8 colorful and eye-catching November art events no Houstonian should miss
If you thought art openings would slow for the holidays, guess again. There’s a cornucopia of exhibitions and gallery openings as well as immersive art experiences to keep us aesthetically warm as November cools the city.
From Latin American masters to a fantastical French architect to an upbeat perspective on a Texas horror icon, we’ve got art for every taste. And if you’re wondering to do with all those Thanksgiving relatives still hanging around your house, Houston boasts an art fun factory for the whole family.
Here are eight eye-catching November arts highlights.
Museum openings
“Beatriz González: A Retrospective”at the Museum of Fine Arts (through January 20, 2020)
The first career retrospective in U.S of this so called “radical women” of Latin American art, the exhibition includes survey’s six decades of the 80 year-old Colombian artists work. The 130 pieces in the exhibition range from oil paintings, drawings, silkscreen prints, and curtains, to three-dimensional recycled furniture, such as beds, tables, night tables, cribs, and armoires, and everyday objects including trays, TVs, and cigar boxes.
“Through her work González proved that art can express pain and grief without resorting to the clichés of figurative painting, creating harrowing images that remain in our consciousness long after we have seen them,” says MFAH curator Mari Carmen Ramírez.
“Will Boone: The Highway Hex”at the Contemporary Arts Museum Houston (through February 16, 2020)
The acclaimed contemporary artist uses that short stretch of road, I-10 from Texas to California, as a muse for these new works created for this exhibition. This includes a site-specific installation, paintings, and sculptures and Boone’s first narrative long-form video, Sweet Perfume, centered around Leatherface from The Texas Chainsaw Massacre. But in this video artwork, “Face,” played by Boone’s wife, artist Stephanie Boone, lives a sweet life in the hills of east L.A.

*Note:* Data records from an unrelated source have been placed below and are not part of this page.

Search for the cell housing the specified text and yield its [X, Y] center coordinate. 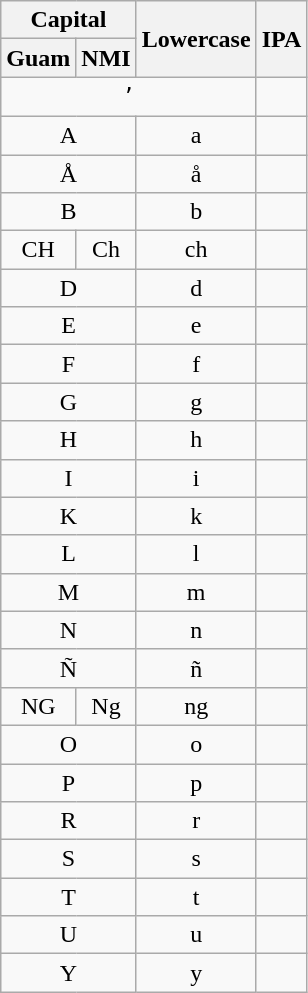
D [68, 288]
a [196, 135]
F [68, 364]
T [68, 897]
p [196, 783]
I [68, 478]
L [68, 554]
Ng [106, 706]
o [196, 744]
t [196, 897]
G [68, 402]
å [196, 173]
i [196, 478]
NG [38, 706]
ch [196, 250]
l [196, 554]
NMI [106, 58]
m [196, 592]
K [68, 516]
E [68, 326]
Ch [106, 250]
P [68, 783]
u [196, 935]
g [196, 402]
Å [68, 173]
s [196, 859]
ng [196, 706]
e [196, 326]
U [68, 935]
r [196, 821]
CH [38, 250]
Y [68, 973]
A [68, 135]
R [68, 821]
n [196, 630]
B [68, 212]
S [68, 859]
M [68, 592]
k [196, 516]
IPA [282, 39]
h [196, 440]
Lowercase [196, 39]
ʼ [128, 97]
H [68, 440]
Guam [38, 58]
O [68, 744]
y [196, 973]
ñ [196, 668]
Ñ [68, 668]
f [196, 364]
d [196, 288]
N [68, 630]
Capital [68, 20]
b [196, 212]
From the cell containing the given text, extract its center point as [X, Y] coordinate. 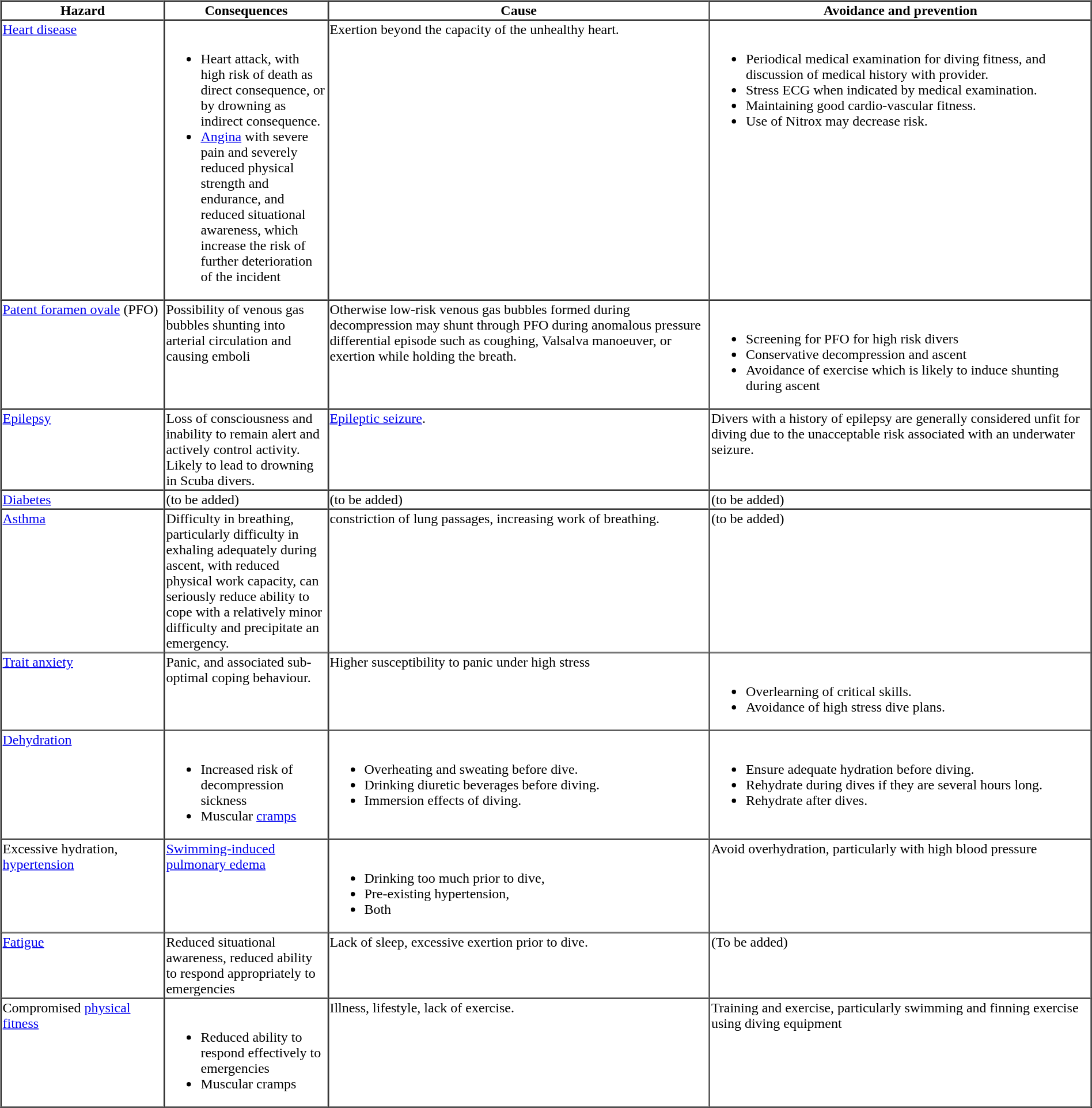
Exertion beyond the capacity of the unhealthy heart. [518, 160]
Illness, lifestyle, lack of exercise. [518, 1052]
Panic, and associated sub-optimal coping behaviour. [246, 691]
Hazard [83, 10]
Compromised physical fitness [83, 1052]
Patent foramen ovale (PFO) [83, 354]
Excessive hydration, hypertension [83, 885]
Divers with a history of epilepsy are generally considered unfit for diving due to the unacceptable risk associated with an underwater seizure. [901, 449]
Heart disease [83, 160]
(To be added) [901, 965]
Consequences [246, 10]
Reduced ability to respond effectively to emergenciesMuscular cramps [246, 1052]
Higher susceptibility to panic under high stress [518, 691]
Avoidance and prevention [901, 10]
Loss of consciousness and inability to remain alert and actively control activity. Likely to lead to drowning in Scuba divers. [246, 449]
Trait anxiety [83, 691]
constriction of lung passages, increasing work of breathing. [518, 581]
Avoid overhydration, particularly with high blood pressure [901, 885]
Dehydration [83, 784]
Overheating and sweating before dive.Drinking diuretic beverages before diving.Immersion effects of diving. [518, 784]
Drinking too much prior to dive,Pre-existing hypertension,Both [518, 885]
Diabetes [83, 499]
Lack of sleep, excessive exertion prior to dive. [518, 965]
Epileptic seizure. [518, 449]
Training and exercise, particularly swimming and finning exercise using diving equipment [901, 1052]
Fatigue [83, 965]
Increased risk of decompression sicknessMuscular cramps [246, 784]
Reduced situational awareness, reduced ability to respond appropriately to emergencies [246, 965]
Possibility of venous gas bubbles shunting into arterial circulation and causing emboli [246, 354]
Cause [518, 10]
Overlearning of critical skills.Avoidance of high stress dive plans. [901, 691]
Swimming-induced pulmonary edema [246, 885]
Epilepsy [83, 449]
Asthma [83, 581]
Ensure adequate hydration before diving.Rehydrate during dives if they are several hours long.Rehydrate after dives. [901, 784]
Screening for PFO for high risk diversConservative decompression and ascentAvoidance of exercise which is likely to induce shunting during ascent [901, 354]
Extract the [X, Y] coordinate from the center of the cell holding the provided text.  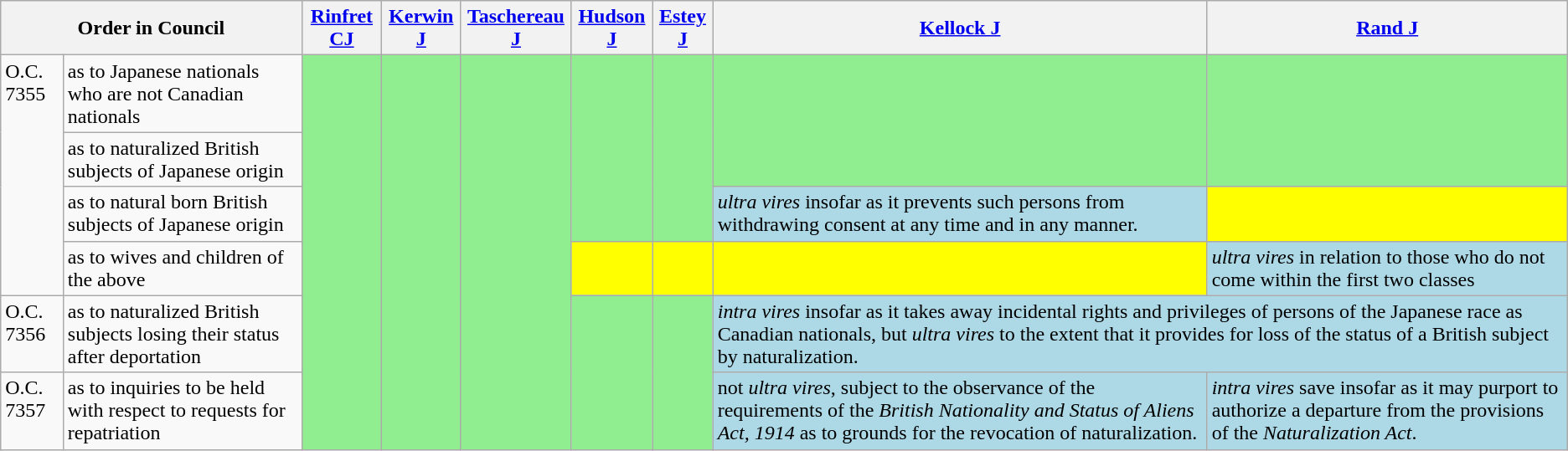
ultra vires in relation to those who do not come within the first two classes [1387, 268]
as to wives and children of the above [183, 268]
Rinfret CJ [342, 28]
intra vires save insofar as it may purport to authorize a departure from the provisions of the Naturalization Act. [1387, 411]
as to Japanese nationals who are not Canadian nationals [183, 94]
as to naturalized British subjects losing their status after deportation [183, 334]
O.C. 7356 [32, 334]
O.C. 7357 [32, 411]
Rand J [1387, 28]
Taschereau J [516, 28]
ultra vires insofar as it prevents such persons from withdrawing consent at any time and in any manner. [960, 214]
as to naturalized British subjects of Japanese origin [183, 159]
O.C. 7355 [32, 176]
as to inquiries to be held with respect to requests for repatriation [183, 411]
Kellock J [960, 28]
Estey J [683, 28]
as to natural born British subjects of Japanese origin [183, 214]
Order in Council [151, 28]
Kerwin J [421, 28]
Hudson J [611, 28]
Search for the cell housing the specified text and yield its [X, Y] center coordinate. 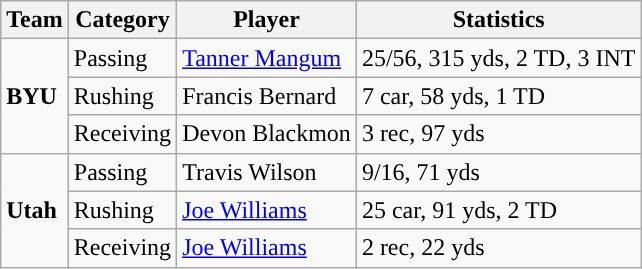
9/16, 71 yds [498, 172]
Player [267, 20]
Tanner Mangum [267, 58]
2 rec, 22 yds [498, 248]
BYU [35, 96]
25/56, 315 yds, 2 TD, 3 INT [498, 58]
Francis Bernard [267, 96]
Utah [35, 210]
Statistics [498, 20]
Travis Wilson [267, 172]
3 rec, 97 yds [498, 134]
25 car, 91 yds, 2 TD [498, 210]
Devon Blackmon [267, 134]
Team [35, 20]
Category [122, 20]
7 car, 58 yds, 1 TD [498, 96]
Return [X, Y] of the center of cell containing provided text 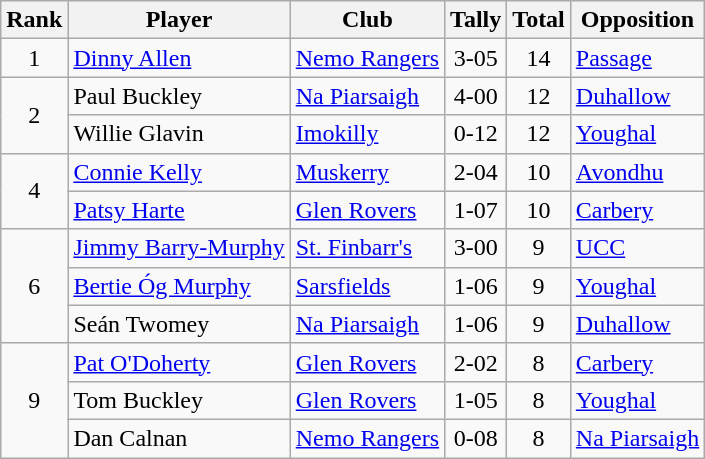
6 [34, 286]
Muskerry [367, 172]
1-05 [476, 400]
Player [179, 20]
Opposition [637, 20]
Avondhu [637, 172]
Jimmy Barry-Murphy [179, 248]
Dinny Allen [179, 58]
Total [539, 20]
Connie Kelly [179, 172]
Patsy Harte [179, 210]
2 [34, 115]
0-08 [476, 438]
Club [367, 20]
2-04 [476, 172]
3-05 [476, 58]
UCC [637, 248]
St. Finbarr's [367, 248]
0-12 [476, 134]
Seán Twomey [179, 324]
Willie Glavin [179, 134]
3-00 [476, 248]
Tally [476, 20]
1 [34, 58]
Rank [34, 20]
Passage [637, 58]
Bertie Óg Murphy [179, 286]
Paul Buckley [179, 96]
Pat O'Doherty [179, 362]
2-02 [476, 362]
Imokilly [367, 134]
Tom Buckley [179, 400]
14 [539, 58]
4 [34, 191]
1-07 [476, 210]
Dan Calnan [179, 438]
4-00 [476, 96]
Sarsfields [367, 286]
Output the (x, y) coordinate of the center of the cell containing the given text.  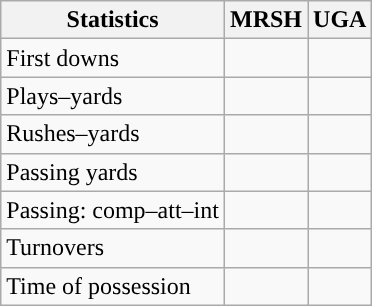
Time of possession (113, 286)
Rushes–yards (113, 134)
Passing: comp–att–int (113, 210)
UGA (340, 20)
MRSH (266, 20)
Statistics (113, 20)
Passing yards (113, 172)
Plays–yards (113, 96)
Turnovers (113, 248)
First downs (113, 58)
Capture the cell that displays the provided text and extract its (X, Y) central coordinate. 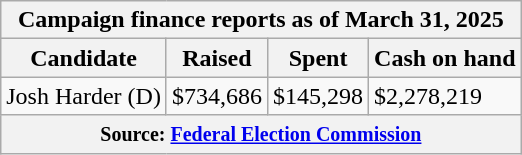
Raised (216, 58)
$734,686 (216, 96)
Campaign finance reports as of March 31, 2025 (261, 20)
$145,298 (318, 96)
Candidate (84, 58)
Source: Federal Election Commission (261, 134)
Josh Harder (D) (84, 96)
Cash on hand (445, 58)
Spent (318, 58)
$2,278,219 (445, 96)
Detect which cell encompasses the target text, then output its (X, Y) center coordinate. 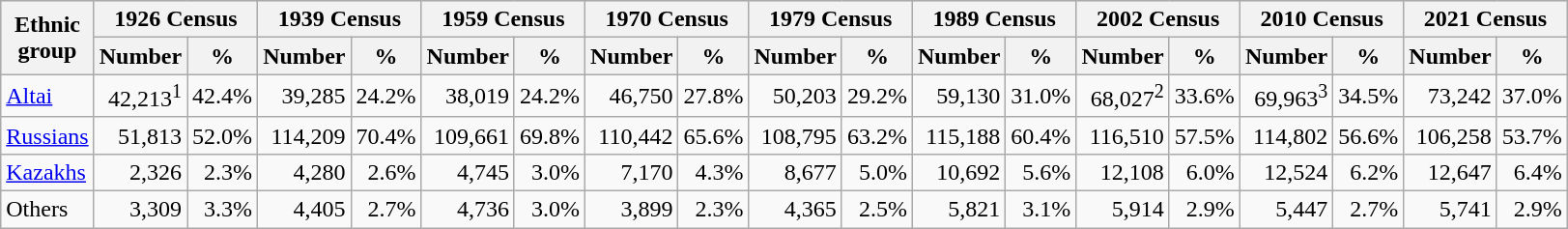
5,821 (958, 210)
2.6% (386, 172)
1959 Census (502, 19)
3.1% (1041, 210)
29.2% (877, 97)
1970 Census (667, 19)
Others (47, 210)
4,280 (304, 172)
6.4% (1532, 172)
106,258 (1450, 135)
3.3% (222, 210)
70.4% (386, 135)
42,2131 (140, 97)
38,019 (468, 97)
5,741 (1450, 210)
2002 Census (1157, 19)
53.7% (1532, 135)
114,802 (1286, 135)
2.5% (877, 210)
37.0% (1532, 97)
110,442 (632, 135)
33.6% (1204, 97)
1979 Census (831, 19)
3,899 (632, 210)
109,661 (468, 135)
114,209 (304, 135)
12,108 (1123, 172)
5.0% (877, 172)
6.0% (1204, 172)
Altai (47, 97)
1939 Census (340, 19)
27.8% (713, 97)
5,447 (1286, 210)
116,510 (1123, 135)
1989 Census (993, 19)
12,647 (1450, 172)
4,736 (468, 210)
2010 Census (1322, 19)
Russians (47, 135)
2021 Census (1486, 19)
34.5% (1368, 97)
5.6% (1041, 172)
52.0% (222, 135)
63.2% (877, 135)
12,524 (1286, 172)
115,188 (958, 135)
Ethnicgroup (47, 38)
73,242 (1450, 97)
68,0272 (1123, 97)
56.6% (1368, 135)
4,365 (795, 210)
46,750 (632, 97)
1926 Census (176, 19)
2,326 (140, 172)
Kazakhs (47, 172)
4,745 (468, 172)
42.4% (222, 97)
69.8% (549, 135)
4,405 (304, 210)
8,677 (795, 172)
6.2% (1368, 172)
3,309 (140, 210)
69,9633 (1286, 97)
7,170 (632, 172)
108,795 (795, 135)
39,285 (304, 97)
50,203 (795, 97)
31.0% (1041, 97)
5,914 (1123, 210)
59,130 (958, 97)
4.3% (713, 172)
65.6% (713, 135)
51,813 (140, 135)
10,692 (958, 172)
60.4% (1041, 135)
57.5% (1204, 135)
Determine the [X, Y] coordinate at the center of the cell enclosing the given text.  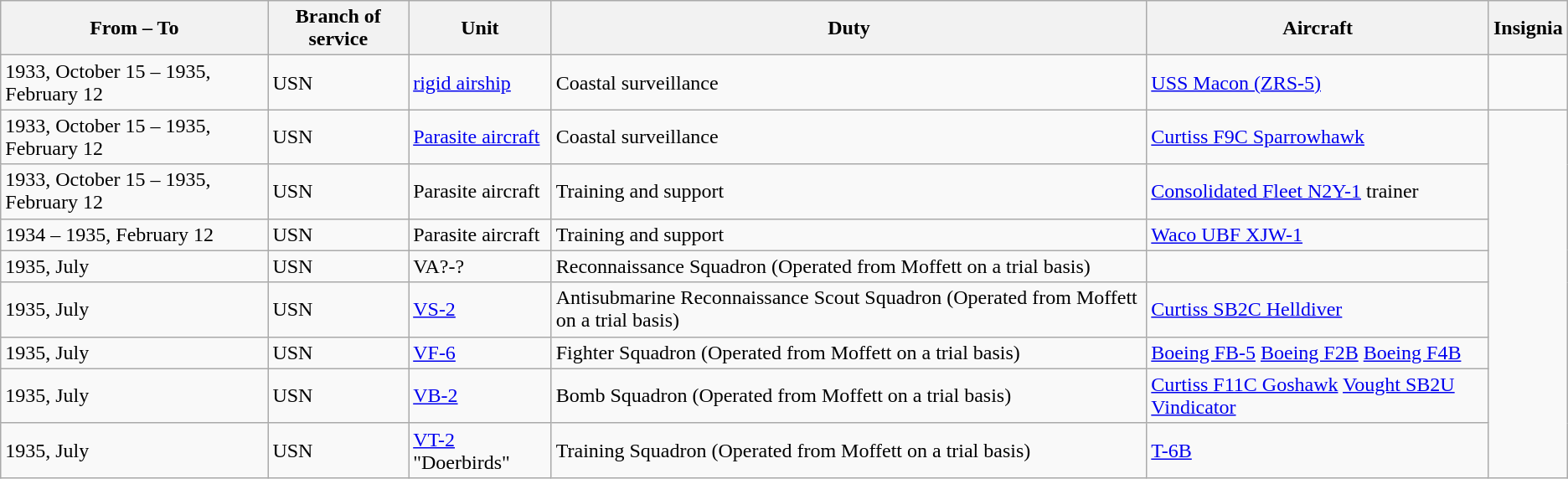
VA?-? [481, 266]
Bomb Squadron (Operated from Moffett on a trial basis) [849, 395]
VT-2 "Doerbirds" [481, 451]
VF-6 [481, 353]
VS-2 [481, 310]
Aircraft [1318, 28]
Duty [849, 28]
Waco UBF XJW-1 [1318, 235]
USS Macon (ZRS-5) [1318, 82]
Fighter Squadron (Operated from Moffett on a trial basis) [849, 353]
Antisubmarine Reconnaissance Scout Squadron (Operated from Moffett on a trial basis) [849, 310]
Curtiss SB2C Helldiver [1318, 310]
1934 – 1935, February 12 [134, 235]
Branch of service [338, 28]
Unit [481, 28]
Insignia [1528, 28]
Training Squadron (Operated from Moffett on a trial basis) [849, 451]
Curtiss F9C Sparrowhawk [1318, 137]
Reconnaissance Squadron (Operated from Moffett on a trial basis) [849, 266]
Consolidated Fleet N2Y-1 trainer [1318, 191]
Boeing FB-5 Boeing F2B Boeing F4B [1318, 353]
From – To [134, 28]
rigid airship [481, 82]
VB-2 [481, 395]
Curtiss F11C Goshawk Vought SB2U Vindicator [1318, 395]
T-6B [1318, 451]
Find where the given text appears and provide that cell's center as [X, Y] coordinate. 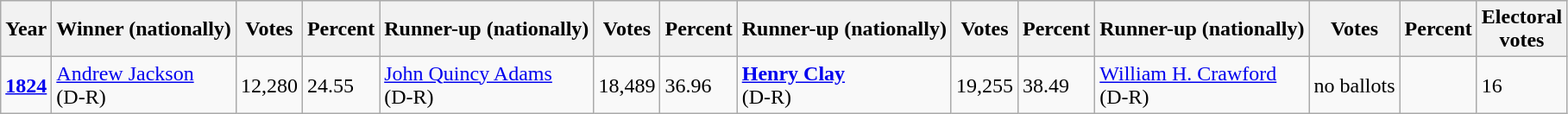
36.96 [699, 85]
1824 [26, 85]
John Quincy Adams (D-R) [487, 85]
18,489 [627, 85]
16 [1521, 85]
19,255 [984, 85]
no ballots [1355, 85]
William H. Crawford (D-R) [1202, 85]
Andrew Jackson (D-R) [144, 85]
Year [26, 29]
38.49 [1056, 85]
12,280 [269, 85]
24.55 [340, 85]
Electoralvotes [1521, 29]
Henry Clay (D-R) [844, 85]
Winner (nationally) [144, 29]
Return [x, y] of the center of cell containing provided text 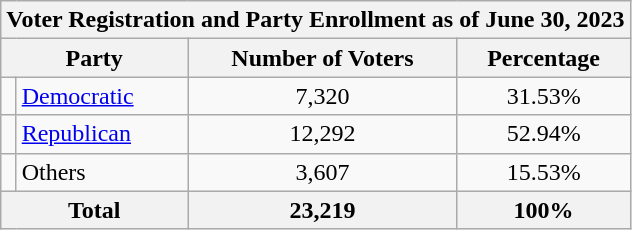
52.94% [544, 134]
Party [94, 58]
Democratic [102, 96]
7,320 [323, 96]
Others [102, 172]
Total [94, 210]
3,607 [323, 172]
Number of Voters [323, 58]
15.53% [544, 172]
23,219 [323, 210]
31.53% [544, 96]
12,292 [323, 134]
100% [544, 210]
Voter Registration and Party Enrollment as of June 30, 2023 [316, 20]
Republican [102, 134]
Percentage [544, 58]
Locate the cell with the specified text and output its (x, y) center coordinate. 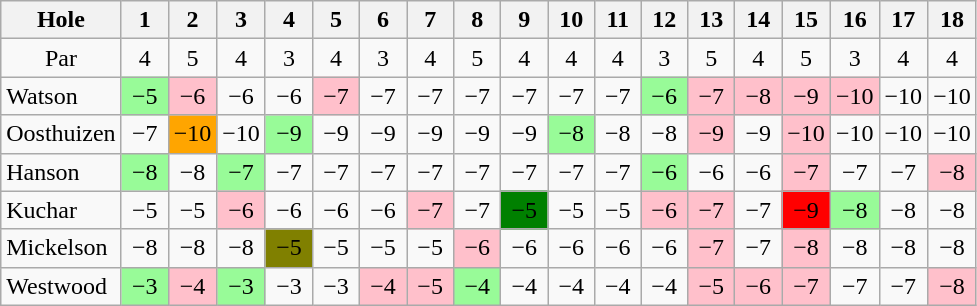
6 (384, 20)
1 (144, 20)
Par (61, 58)
Mickelson (61, 248)
Westwood (61, 286)
8 (478, 20)
Watson (61, 96)
14 (758, 20)
17 (904, 20)
Kuchar (61, 210)
18 (952, 20)
9 (524, 20)
12 (664, 20)
13 (712, 20)
7 (430, 20)
11 (618, 20)
2 (192, 20)
Hole (61, 20)
15 (806, 20)
16 (854, 20)
Hanson (61, 172)
10 (572, 20)
Oosthuizen (61, 134)
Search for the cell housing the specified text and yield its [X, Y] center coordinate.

“Jean-Jacques Lequeu: Visionary Architect, Drawings from the Bibliothèque nationale de France” at the Menil Drawing Institute (through January 5, 2020)
The exhibition of 50 drawings from one of post-revolutionary France’s most imaginative artists features some of his most detailed architecture drawings and anatomical studies, including proposals for fantastical structures never ever intended to be built.
“Gareth Long: Kidnappers Foil” at Blaffer Art Museum (November 16-March 14, 2020)
Canada meets Texas in this immersive moving image installation, as the Toronto-based Long explores amateur American filmmaking through the work of Texan filmmaker Melton Barker. In the mid-20th century, Dallas-born Barker would create different versions of the same film using cast of local children in small towns across the south and midwest. Long’s installation surrounds viewers with projections of some of the rare copies of Barker’s films.
Galleries and special exhibitions
“White Wide Space” at Rudolph Blume Fine Art / ArtScan Gallery (through December 14)
A part of Sculpture Month, this show features four of Houston’s sculptors: Antarctica Black, Paul Carola, Michael Kirby, and Margaret Smithers-Crump, who use subtractive techniques in the work. Though using different material and producing very different aesthetic result, all four artists have one thing in common: they all use some form of cutting away a in their processes.
“Homage to the Great Latin American Masters”at Art of the World Gallery (through January 11, 2020)
Inspired by the MFAH’s Beatriz Gonzalez’s exhibition, this show brings in 20th century masterworks from nine Latin American countries. Expect 30 pieces — paintings, drawings, mixed media, printmaking, photography and sculptures — by giants of the art world, including Diego Rivera, Rufino Tamayo, Fernando Botero, Wifredo Lam, Julio Larraz, Jorge Jimenez Deredia, Roberto Matta, Vik Muniz, Oswaldo Vigas, Fernando de Szyszlo, and yes, Beatriz Gonzalez.
The Color Factory (through February 2020)
The immersive color experience has finally opened the doors to its vivid 20,000 total square feet Kirby outpost, and Houston seems ready to sometimes literally dive into these hue 16 participatory installation spaces.
While there have been Color Factories in New York and San Francisco, this one is inspired by Houston with exhibitions containing the colors relating to the sights of the city from NASA, the Astrodome, and Buffalo Bayou to the frosting on a Shipley’s Donut.
Art League Houston Fall/Winter Season (November 15-January 4, 2020)
Four new exhibitions/installations open at Art League, including three from three artists. First up: Re-Membering is the Responsibility of the Living, a multi-media, performance based site-specific installation by Brooklyn based artist Taja Lindley.
Also look for “One by One,” an exhibition of recent paintings by Nacogdoches based Artist Arely Morales about her personal experiences as an immigrant and “Soft Listings,” an exhibition featuring recent works on paper by Houston based Artist Daniela Koontz. Finally, don’t miss, “Just After,” a site-specific installation by Galveston-based artist Ann Wood, inspired by Victorian figurative grave markers found in Galveston’s historical cemeteries.